Hanna pun mulai mengobati Kelly saat ini. Hanna memang penuh simpati terhadap orang lain. Bagaimana dia bisa menangisi orang lain.
"Ibu, kenapa ibu menangis? Dia bukan anakmu atau saudaramu," celetuk Robert sambil memakan keripik kentangnya.
"Robert, ibu hanya sedih. Kakak ini pasti sudah melalui banyak kesulitan. Dia bahkan sampai tidak berbicara saat ini," balasnya sambil mengusap air matanya.
"Kakak ini menjadi cantik setelah ibu bersihkan," kata Robert yang terpukau dengan Kelly.
"Bisakah kamu duduk? Siapa namamu?" tanya Hanna dengan suaranya yang lembut.
"K-kelly," ucapnya terbata-bata.
"Kamu dari mana? Kenapa kamu bisa terluka? Mau aku hubungi keluargamu? Ibu, bagaimana dengan ibumu? Kamu ini pasti nakal. Ibumu pasti mengkhawatirkanmu," tanya Robert yang membuat Kelly bingung. Kelly tampak kewalahan dengan pertanyaan Robert yang tidak dapat dipahami sedikitpun.
"Robert! Berhenti. Tanyakan satu-satu," sentaknya dengan menepuk bahu Robert.
"Aw, kenapa ibu memukulku?" Robert yang kesal sembari mengusap pelan punggul berisinya.
"Anna," celetuk Kelly.
"Anna? Maksudmu, Anna, Elsa?" Robert tertawa dengan candaannya.
Plak!
Dan mendapatkan pukulan kedua kalinya. "Kenapa ibu terus memukulku?" jeritnya
"Ssst! Diamlah! Jangan bercanda di saat seperti ini," ucap Hanna dengan melototkan matanya.
"B-baik, bu. Menakutkan sekali jika ibu marah," gumamnya.
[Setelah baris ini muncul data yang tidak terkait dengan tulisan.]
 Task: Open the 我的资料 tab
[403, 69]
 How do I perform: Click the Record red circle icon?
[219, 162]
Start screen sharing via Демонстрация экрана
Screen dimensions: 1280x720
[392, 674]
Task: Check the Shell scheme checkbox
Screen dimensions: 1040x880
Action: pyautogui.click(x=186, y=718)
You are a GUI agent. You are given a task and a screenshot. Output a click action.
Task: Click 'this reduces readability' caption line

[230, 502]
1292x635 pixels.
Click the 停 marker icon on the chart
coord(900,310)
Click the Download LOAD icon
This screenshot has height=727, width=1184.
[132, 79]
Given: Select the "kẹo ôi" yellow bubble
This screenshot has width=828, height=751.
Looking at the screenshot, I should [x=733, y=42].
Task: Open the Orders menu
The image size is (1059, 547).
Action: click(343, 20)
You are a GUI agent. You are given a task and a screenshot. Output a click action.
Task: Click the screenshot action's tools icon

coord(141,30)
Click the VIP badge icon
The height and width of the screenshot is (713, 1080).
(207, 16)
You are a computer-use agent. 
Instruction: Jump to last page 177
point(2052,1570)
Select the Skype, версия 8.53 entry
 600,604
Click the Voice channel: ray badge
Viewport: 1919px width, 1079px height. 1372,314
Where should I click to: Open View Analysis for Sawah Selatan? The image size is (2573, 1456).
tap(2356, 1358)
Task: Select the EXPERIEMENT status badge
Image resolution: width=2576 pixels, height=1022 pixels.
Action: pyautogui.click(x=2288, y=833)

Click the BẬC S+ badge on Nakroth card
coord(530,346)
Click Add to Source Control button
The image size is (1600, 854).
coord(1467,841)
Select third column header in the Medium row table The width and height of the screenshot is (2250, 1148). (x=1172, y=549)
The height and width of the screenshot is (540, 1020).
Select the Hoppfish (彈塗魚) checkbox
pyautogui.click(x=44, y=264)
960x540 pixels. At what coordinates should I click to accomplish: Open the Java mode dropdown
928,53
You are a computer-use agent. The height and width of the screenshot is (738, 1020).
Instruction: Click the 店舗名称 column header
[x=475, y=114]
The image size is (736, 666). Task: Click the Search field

"Anna? Kamu mencari dia? tanya Hanna.
Kelly tidak bisa menjawab pertanyaan Hanna. Hingga seseorang mulai membuka pintu Hanna dengan cemas. Dia adalah Elbar.
"Elbar, ada apa denganmu? Kamu tampak sudah berlari? Aku benar?" tanya Hanna yang sedang mengobati Kelly.
"Ah, ternyata kamu sedang mengobati juga, ya. Siapa dia?" tanya Elbar.
"Dia Anna," celetuk anak gendut di sampingnya.
"Ish, dia Kelly. Aku menemukannya saat dia terjatuh di depan kedaiku. Jadi, aku merawatnya. Sambil berusaha berkomunikasi dengannya.
"Anakku juga ditemukan tidak sadarkan diri. Dia sedang mendapatkan perawatan sekarang. Namun, aku merasa ada yang janggal, Hanna," ucapnya dengan pandangan serius.